_RECORDS PROVIDED_
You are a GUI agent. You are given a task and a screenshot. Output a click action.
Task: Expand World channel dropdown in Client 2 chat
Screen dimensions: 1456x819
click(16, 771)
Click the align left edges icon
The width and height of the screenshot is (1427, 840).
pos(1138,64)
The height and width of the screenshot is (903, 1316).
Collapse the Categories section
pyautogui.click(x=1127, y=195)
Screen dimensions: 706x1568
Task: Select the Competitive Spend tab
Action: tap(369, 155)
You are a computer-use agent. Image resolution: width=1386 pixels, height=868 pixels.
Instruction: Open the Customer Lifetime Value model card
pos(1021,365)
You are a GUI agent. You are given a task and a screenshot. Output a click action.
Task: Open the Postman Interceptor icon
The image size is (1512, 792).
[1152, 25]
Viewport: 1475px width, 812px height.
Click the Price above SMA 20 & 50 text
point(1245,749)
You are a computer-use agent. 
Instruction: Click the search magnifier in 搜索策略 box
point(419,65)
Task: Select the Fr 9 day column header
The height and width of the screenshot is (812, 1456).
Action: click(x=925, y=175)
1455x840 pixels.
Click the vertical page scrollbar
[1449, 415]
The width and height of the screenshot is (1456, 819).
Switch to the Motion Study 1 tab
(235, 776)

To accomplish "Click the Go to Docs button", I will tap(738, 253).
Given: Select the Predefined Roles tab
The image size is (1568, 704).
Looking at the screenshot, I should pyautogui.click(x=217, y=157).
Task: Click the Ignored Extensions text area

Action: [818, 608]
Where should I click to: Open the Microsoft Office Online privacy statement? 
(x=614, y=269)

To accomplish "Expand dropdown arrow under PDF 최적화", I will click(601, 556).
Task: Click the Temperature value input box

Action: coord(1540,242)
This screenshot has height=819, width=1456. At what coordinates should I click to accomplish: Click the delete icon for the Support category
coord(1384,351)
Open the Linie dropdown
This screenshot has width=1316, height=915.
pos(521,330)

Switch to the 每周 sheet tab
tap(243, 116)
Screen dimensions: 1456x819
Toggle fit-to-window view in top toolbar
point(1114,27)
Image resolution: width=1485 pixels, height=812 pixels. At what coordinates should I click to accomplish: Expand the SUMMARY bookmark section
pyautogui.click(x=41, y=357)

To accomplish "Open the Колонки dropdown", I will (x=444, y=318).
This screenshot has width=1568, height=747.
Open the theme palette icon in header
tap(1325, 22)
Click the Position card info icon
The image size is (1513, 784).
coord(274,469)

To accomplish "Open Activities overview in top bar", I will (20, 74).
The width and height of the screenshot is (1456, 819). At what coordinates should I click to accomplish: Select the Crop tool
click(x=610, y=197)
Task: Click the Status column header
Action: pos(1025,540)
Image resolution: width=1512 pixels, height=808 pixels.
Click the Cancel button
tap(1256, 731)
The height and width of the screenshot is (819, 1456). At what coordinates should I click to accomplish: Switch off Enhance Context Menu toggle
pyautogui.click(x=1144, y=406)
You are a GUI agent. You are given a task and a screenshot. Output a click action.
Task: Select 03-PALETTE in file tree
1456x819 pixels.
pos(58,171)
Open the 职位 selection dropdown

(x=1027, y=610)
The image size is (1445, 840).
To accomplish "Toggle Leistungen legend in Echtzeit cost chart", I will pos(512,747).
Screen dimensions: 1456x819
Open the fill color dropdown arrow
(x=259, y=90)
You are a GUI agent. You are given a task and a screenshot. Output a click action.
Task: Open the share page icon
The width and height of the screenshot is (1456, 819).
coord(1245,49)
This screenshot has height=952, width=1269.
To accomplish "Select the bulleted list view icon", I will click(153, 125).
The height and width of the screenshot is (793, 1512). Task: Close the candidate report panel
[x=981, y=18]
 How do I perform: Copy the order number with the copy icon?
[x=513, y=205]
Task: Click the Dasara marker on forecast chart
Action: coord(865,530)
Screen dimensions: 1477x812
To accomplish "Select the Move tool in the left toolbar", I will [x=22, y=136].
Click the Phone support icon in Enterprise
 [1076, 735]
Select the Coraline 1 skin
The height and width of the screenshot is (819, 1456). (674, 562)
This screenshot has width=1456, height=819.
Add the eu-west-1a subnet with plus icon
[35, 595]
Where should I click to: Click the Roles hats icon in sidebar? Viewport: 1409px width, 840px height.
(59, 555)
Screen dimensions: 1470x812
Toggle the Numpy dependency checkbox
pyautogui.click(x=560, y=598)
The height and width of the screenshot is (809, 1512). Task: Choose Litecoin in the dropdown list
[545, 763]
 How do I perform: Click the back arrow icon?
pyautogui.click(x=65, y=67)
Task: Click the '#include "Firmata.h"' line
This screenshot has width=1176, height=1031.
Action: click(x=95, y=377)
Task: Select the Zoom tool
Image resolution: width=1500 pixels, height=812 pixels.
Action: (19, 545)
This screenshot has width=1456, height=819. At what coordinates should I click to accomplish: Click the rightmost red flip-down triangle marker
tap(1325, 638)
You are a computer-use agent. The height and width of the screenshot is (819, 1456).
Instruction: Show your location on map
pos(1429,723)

_TASK STATEMENT_
Reproduce every entry, word for word.

_RESPONSE_
You are a GUI agent. You are given a task and a screenshot. Output a click action.
Task: Expand World channel dropdown in Client 2 chat
Screen dimensions: 1456x819
click(16, 771)
Click the align left edges icon
The width and height of the screenshot is (1427, 840).
pos(1138,64)
The height and width of the screenshot is (903, 1316).
Collapse the Categories section
pyautogui.click(x=1127, y=195)
Screen dimensions: 706x1568
Task: Select the Competitive Spend tab
Action: tap(369, 155)
You are a computer-use agent. Image resolution: width=1386 pixels, height=868 pixels.
Instruction: Open the Customer Lifetime Value model card
pos(1021,365)
You are a GUI agent. You are given a task and a screenshot. Output a click action.
Task: Open the Postman Interceptor icon
The image size is (1512, 792).
[1152, 25]
Viewport: 1475px width, 812px height.
Click the Price above SMA 20 & 50 text
point(1245,749)
You are a computer-use agent. 
Instruction: Click the search magnifier in 搜索策略 box
point(419,65)
Task: Select the Fr 9 day column header
The height and width of the screenshot is (812, 1456).
Action: click(x=925, y=175)
1455x840 pixels.
Click the vertical page scrollbar
[1449, 415]
The width and height of the screenshot is (1456, 819).
Switch to the Motion Study 1 tab
(235, 776)

To accomplish "Click the Go to Docs button", I will tap(738, 253).
Given: Select the Predefined Roles tab
The image size is (1568, 704).
Looking at the screenshot, I should pyautogui.click(x=217, y=157).
Task: Click the Ignored Extensions text area

Action: [818, 608]
Where should I click to: Open the Microsoft Office Online privacy statement? 
(x=614, y=269)

To accomplish "Expand dropdown arrow under PDF 최적화", I will click(601, 556).
Task: Click the Temperature value input box

Action: coord(1540,242)
This screenshot has height=819, width=1456. At what coordinates should I click to accomplish: Click the delete icon for the Support category
coord(1384,351)
Open the Linie dropdown
This screenshot has width=1316, height=915.
pos(521,330)

Switch to the 每周 sheet tab
tap(243, 116)
Screen dimensions: 1456x819
Toggle fit-to-window view in top toolbar
point(1114,27)
Image resolution: width=1485 pixels, height=812 pixels. At what coordinates should I click to accomplish: Expand the SUMMARY bookmark section
pyautogui.click(x=41, y=357)

To accomplish "Open the Колонки dropdown", I will (x=444, y=318).
This screenshot has width=1568, height=747.
Open the theme palette icon in header
tap(1325, 22)
Click the Position card info icon
The image size is (1513, 784).
coord(274,469)

To accomplish "Open Activities overview in top bar", I will (20, 74).
The width and height of the screenshot is (1456, 819). At what coordinates should I click to accomplish: Select the Crop tool
click(x=610, y=197)
Task: Click the Status column header
Action: pos(1025,540)
Image resolution: width=1512 pixels, height=808 pixels.
Click the Cancel button
tap(1256, 731)
The height and width of the screenshot is (819, 1456). At what coordinates should I click to accomplish: Switch off Enhance Context Menu toggle
pyautogui.click(x=1144, y=406)
You are a GUI agent. You are given a task and a screenshot. Output a click action.
Task: Select 03-PALETTE in file tree
1456x819 pixels.
pos(58,171)
Open the 职位 selection dropdown

(x=1027, y=610)
The image size is (1445, 840).
To accomplish "Toggle Leistungen legend in Echtzeit cost chart", I will pos(512,747).
Screen dimensions: 1456x819
Open the fill color dropdown arrow
(x=259, y=90)
You are a GUI agent. You are given a task and a screenshot. Output a click action.
Task: Open the share page icon
The width and height of the screenshot is (1456, 819).
coord(1245,49)
This screenshot has height=952, width=1269.
To accomplish "Select the bulleted list view icon", I will click(153, 125).
The height and width of the screenshot is (793, 1512). Task: Close the candidate report panel
[x=981, y=18]
 How do I perform: Copy the order number with the copy icon?
[x=513, y=205]
Task: Click the Dasara marker on forecast chart
Action: coord(865,530)
Screen dimensions: 1477x812
To accomplish "Select the Move tool in the left toolbar", I will [x=22, y=136].
Click the Phone support icon in Enterprise
 [1076, 735]
Select the Coraline 1 skin
The height and width of the screenshot is (819, 1456). (674, 562)
This screenshot has width=1456, height=819.
Add the eu-west-1a subnet with plus icon
[35, 595]
Where should I click to: Click the Roles hats icon in sidebar? Viewport: 1409px width, 840px height.
(59, 555)
Screen dimensions: 1470x812
Toggle the Numpy dependency checkbox
pyautogui.click(x=560, y=598)
The height and width of the screenshot is (809, 1512). Task: Choose Litecoin in the dropdown list
[545, 763]
 How do I perform: Click the back arrow icon?
pyautogui.click(x=65, y=67)
Task: Click the '#include "Firmata.h"' line
This screenshot has width=1176, height=1031.
Action: click(x=95, y=377)
Task: Select the Zoom tool
Image resolution: width=1500 pixels, height=812 pixels.
Action: (19, 545)
This screenshot has width=1456, height=819. At what coordinates should I click to accomplish: Click the rightmost red flip-down triangle marker
tap(1325, 638)
You are a computer-use agent. The height and width of the screenshot is (819, 1456).
Instruction: Show your location on map
pos(1429,723)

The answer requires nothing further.